(Data for processing Opens)

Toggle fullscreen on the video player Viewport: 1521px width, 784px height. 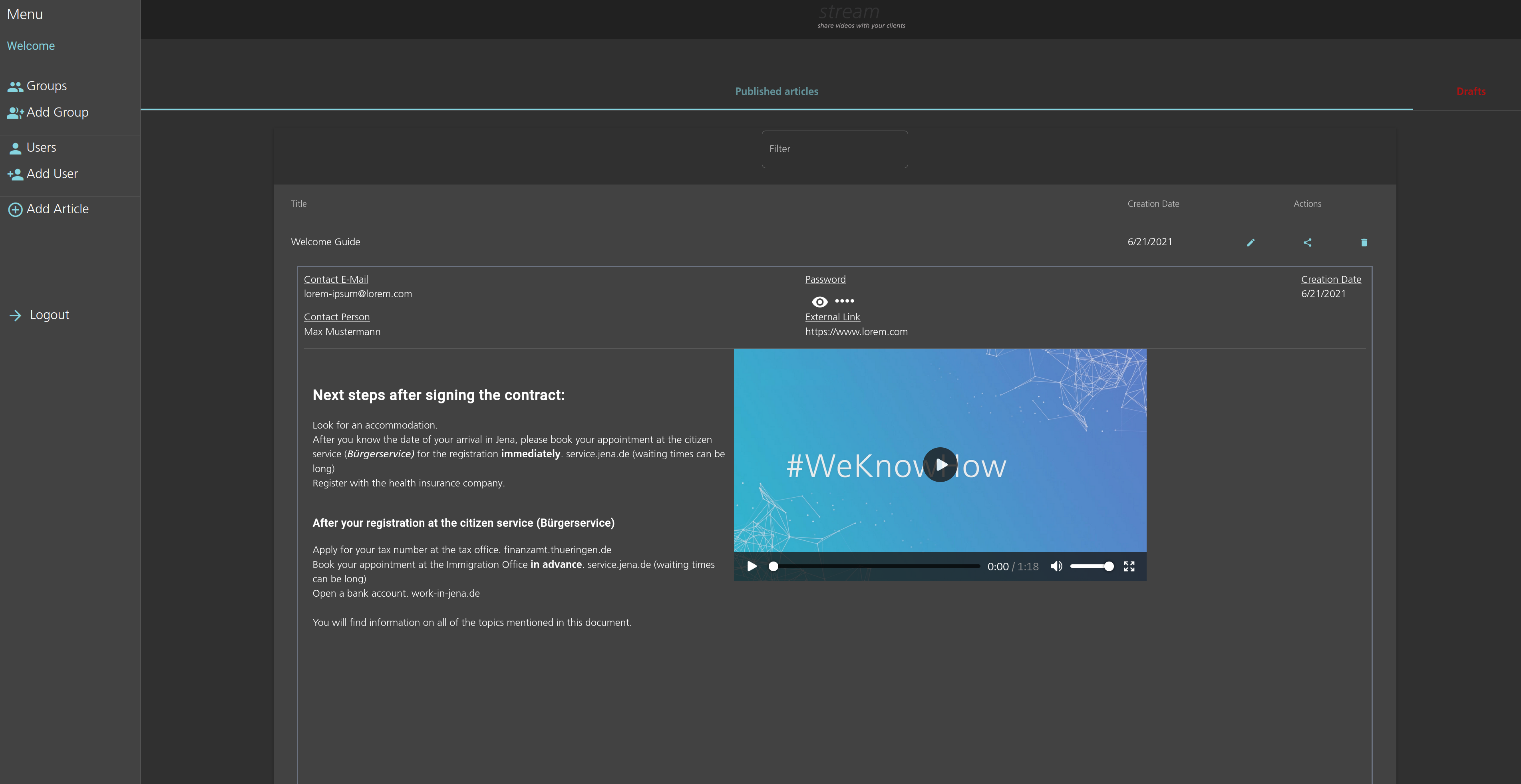[x=1129, y=566]
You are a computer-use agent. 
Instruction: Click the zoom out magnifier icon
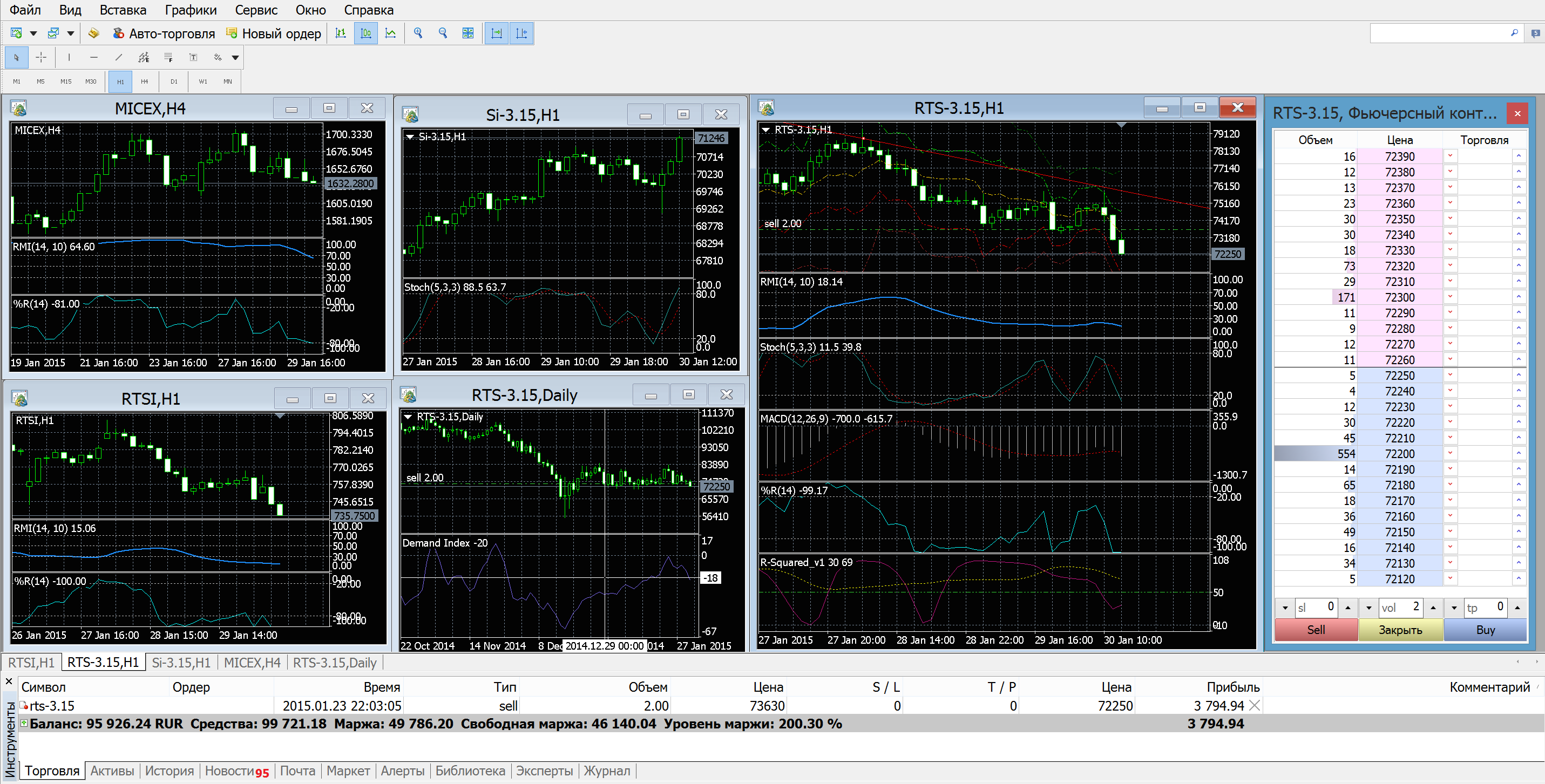pyautogui.click(x=443, y=33)
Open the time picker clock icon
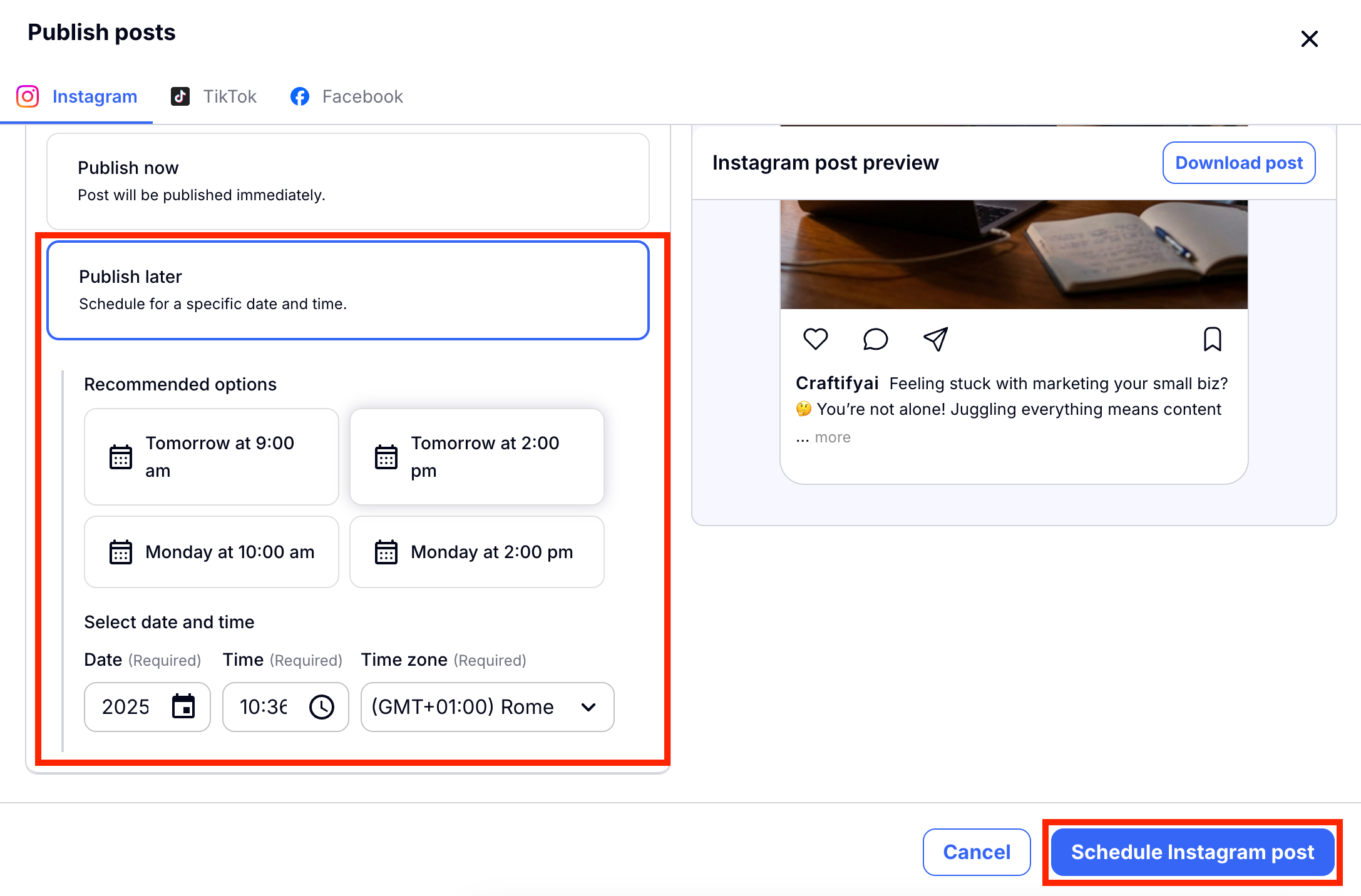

(Data for processing Closes)

* **How to complete this task**
Everything from the line that contains "You are a computer-use agent." to the final line of the data is to be duplicated exactly, both ends included, except the pictures.

* **Solution for this problem**
You are a computer-use agent. 
Instruction: Click the zoom out magnifier icon
pyautogui.click(x=443, y=33)
Open the time picker clock icon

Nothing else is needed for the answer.